Il y a 2 ans, j’ai commencé des cours d’aquaphobie. Au début, ce n’était pas gagné, j’ai cru que je n’allais jamais surmonter cette peur de l’eau. Quand j’étais petite, je faisais otite sur otite, et j’ai eu une pose de drains. A l’époque, je ne pouvais pas aller à la piscine et je n’ai donc pas pu apprendre à nager. Quand je suis enfin retournée à la piscine avec l’école, un maître-nageur, face à mon refus de sauter dans le grand bassin, m’a poussée. C’est ainsi que ma phobie de l’eau s’est développée. Je n’ai jamais pu mettre la tête sous l’eau jusqu’à il y a deux ans.

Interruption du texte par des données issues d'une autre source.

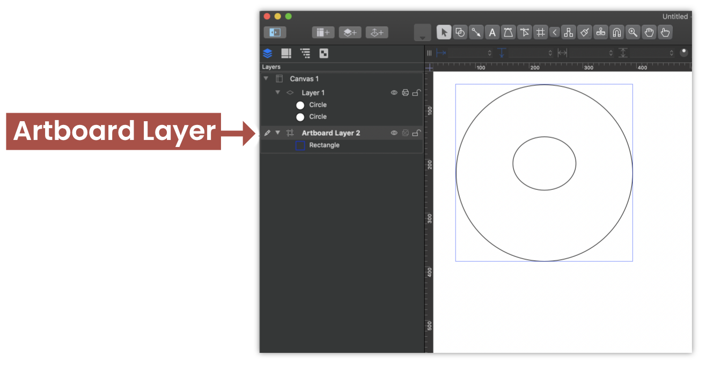Lock Layer 1 using the padlock
Screen dimensions: 706x369
(x=417, y=93)
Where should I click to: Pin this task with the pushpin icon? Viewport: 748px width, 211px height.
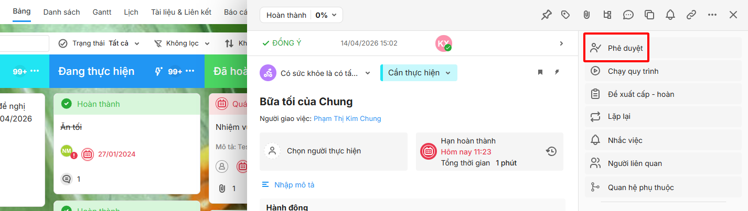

L’année dernière, j’étais donc en cours débutant pour apprendre à sauter dans l’eau, me déplacer dans un grand bassin etc etc… J’aime beaucoup l’eau et je m’y sens de plus en plus à l’aise. Donc je n’ai pas hésité à me réinscrire pour des cours d’apprentissage pour bien apprendre la technique de la brasse et du crawl. L’année dernière, en juin, j’ai choppé un rhume énorme après une séance, un grosse rhinite qui s’est transformée en bronchite puis en sinusite. J’ai eu de la ventoline et des corticoïdes pour pouvoir calmer tout cela.

Une allergie ?

Sauf que depuis, je ne peux plus faire une séance de sport, sans prendre de la ventoline. En effet, sinon, je me vois cracher mes poumons en plein milieu de la séance. A la piscine, je ne fais pas de crise d’asthme. Mais par contre, je me mouche sans arrêt, puis mon nez se bouche à la fin de la séance. Si bien que j’en viens à me demander si je peux continuer à y aller. Et à m’interroger si je ne suis pas en train de devenir allergique au chlore.

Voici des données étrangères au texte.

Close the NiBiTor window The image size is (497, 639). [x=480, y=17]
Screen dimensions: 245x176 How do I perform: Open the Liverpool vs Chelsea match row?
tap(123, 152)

En fin d’année 2014, j’avais fait une bronchite asthmatiforme, est-ce qu’elle a été mal soignée et que j’en fait les frais aujourd’hui ? Je me souviens que j’avais toussé pendant des mois. J’en avais même été aphone pendant plusieurs semaines quand elle s’était transformée en laryngite. Cela avait fini par passer en prenant de la cortisone. Sauf que j’en ai un peu marre d’être soignée à la cortisone et que cela n’est pas très bon pour mon corps. Puis à long terme j’aimerai surtout qu’on trouve la cause de tout ça et qu’on ne se résout pas à uniquement résoudre le problème.

Voir un spécialiste pour y voir plus clair

Le médecin m’envoie voir un pneumologue mais je n’ai rendez-vous que le 26 décembre. Je me demande si je ne devrais pas voir également un ORL ou un allergologue. J’aimerai bien comprendre pourquoi je développe cette asthme d’effort. Et également pourquoi je semble également développer une allergie lié à l’eau de la piscine. Et j’espère que je ne vais pas devoir arrêter ni le sport ni la piscine car c’est chose intégrante de mon hygiène de vie et de mes besoins capitaux au jour d’aujourd’hui.

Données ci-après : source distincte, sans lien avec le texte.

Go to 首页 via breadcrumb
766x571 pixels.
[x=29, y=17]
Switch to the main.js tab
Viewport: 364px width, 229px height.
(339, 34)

J’ai besoin de sentir mon corps se libérer de ses toxines en faisant du sport et j’ai besoin de la piscine car l’eau me berce, l’eau m’apaise. On est loin de la période où j’étais encore aquaphobe et où l’eau me terrifiait. Je serais vraiment déçue que l’on me dise de stopper la piscine alors que j’ai dépassé ma peur et que je commence à vraiment apprécier être dans l’eau et nager ! Alors dois-je utiliser un pince-nez mais j’ai peur d’être gênée et de m’étouffer ?!

Je ne veux pas dépendre de la Ventoline

Lorsque je suis retournée mercredi dernier, après avoir loupé deux cours suite à une grosse rhinite, j’ai eu peur car mon nez s’est bouchée en rentrant chez moi. Le lendemain matin, ça allait, il coule plus que d’habitude en ce moment, mais au moins il ne se bouche pas. Mais j’ai pas vraiment envie que cela devienne une source d’appréhension à chaque fin de séance. Là, il y a deux semaines de vacances donc je pense que je ne vais pas y aller pendant mes vacances.

Je vais juste aller à la salle de sport en n’oubliant pas ma ventoline. Lundi dernier, je ne l’avais pas. Je me suis dit tant pis et bien je n’ai pas du tout pu terminer ma séance. Je toussais et commençait à ne plus pouvoir respirer ! Alors que si je prends de la ventoline quelques minutes avant ma séance de sport, je peux l’assurer sans problème. Mais je voudrais bien ne pas avoir à en prendre et pouvoir faire mes séances tout de même. Pour cela, en trouvant ce à quoi je suis allergique ou en tout cas, en trouvant cette cause d’asthme d’effort. Surtout qu’à force de tousser, je retrouve mes douleurs aux côtes et au dos.